PASSAGE SHOWN
So I’ve spent some time the last few days looking through the TED talks. For those of you who are unaware, TED is a conference that basically the best and brightest of the world speaking for about twenty minutes to (as JJ Abrams was told) say something profound. They include Al Gore on climate change, The LXD on dance in the internet age, and the aforementioned critically acclaimed director and producer on mystery.

So I’ve been watching, and they’ve been making me think. I’m going to take this chance to share some of the more profound examples of TED with you, and perhaps some of my own thoughts on those matters as well.

The first that I’m going to share with you is a talk by Sir Ken Robinson. In it, his thesis is essentially that creativity is not something that we as individuals grow into as we age, but rather something that we get educated out of as we grow. The following anecdote is a perfect example:

I’m doing a new book at the moment called, Epiphany, which is based on a series of interviews with people about how they discovered their talent. I’m fascinated about how people got to be there. It’s really prompted by a conversation I had with a wonderful woman who most people have never heard of, she’s called, Julian Lynn.
Have you heard of her? Some have. She’s a choreographer and everybody knows her work. She did Cats and Phantom of the Opera. She’s wonderful. I used to be on the board of the Royal Ballet in England, as you can see. And eh, anyway Julian and I had lunch together one day and I said, ‘Julian how did you get to be a dancer?’ And she said it was interesting; when she was at school she was really hopeless.
And the school in the thirties wrote to her parents and said, ‘we think Julian has a learning disorder.’ She couldn’t concentrate, she was fidgeting. I think now they’d say she had ADHD, wouldn’t you? But this was the 1930’s and ADHD hadn’t been invented, you know, at this point, so it wasn’t an available condition, you know. People weren’t aware they could have that.

SHORT EXERCISE A
According to the TED post, what is the title of the new book that Sir Ken Robinson says he is writing?
SHORT EXERCISE B
Reproduce the TED post word for word from "So I’ve spent" up to and including "producer on mystery.".

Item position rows

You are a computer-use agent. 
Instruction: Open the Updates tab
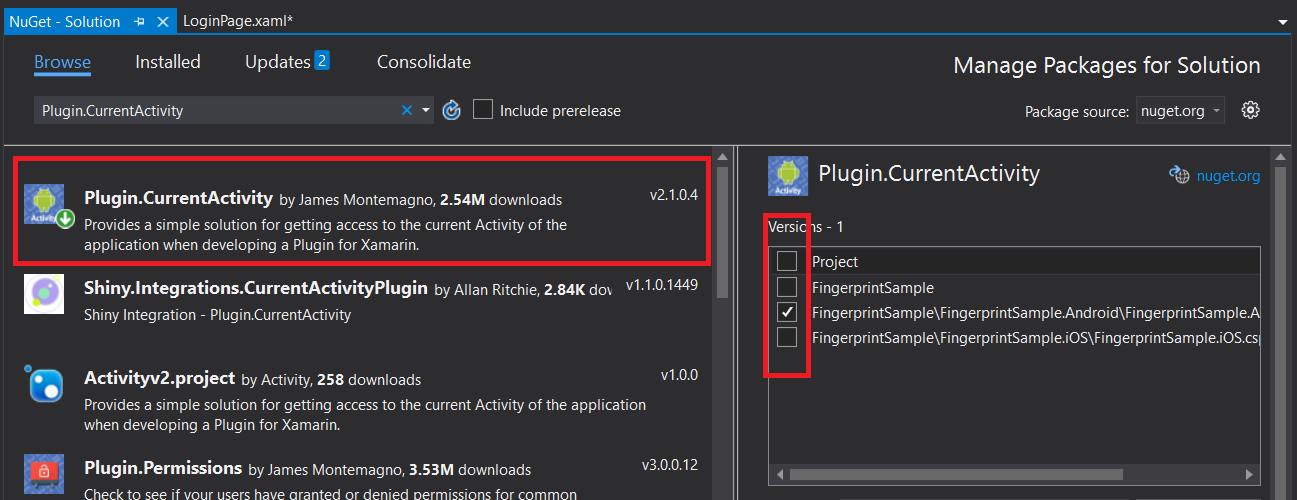click(287, 62)
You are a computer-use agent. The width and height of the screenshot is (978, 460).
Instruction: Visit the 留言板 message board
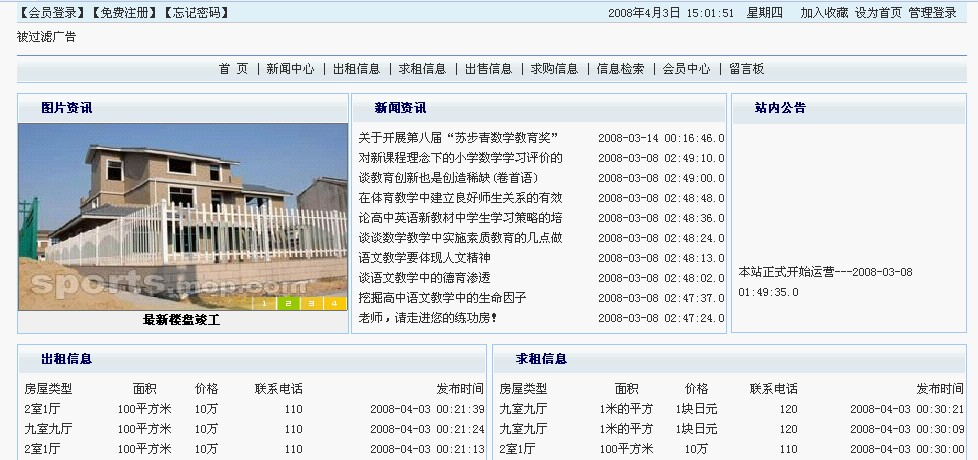(746, 69)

FULL SOLUTION A
Epiphany

FULL SOLUTION B
So I’ve spent some time the last few days looking through the TED talks. For those of you who are unaware, TED is a conference that basically the best and brightest of the world speaking for about twenty minutes to (as JJ Abrams was told) say something profound. They include Al Gore on climate change, The LXD on dance in the internet age, and the aforementioned critically acclaimed director and producer on mystery.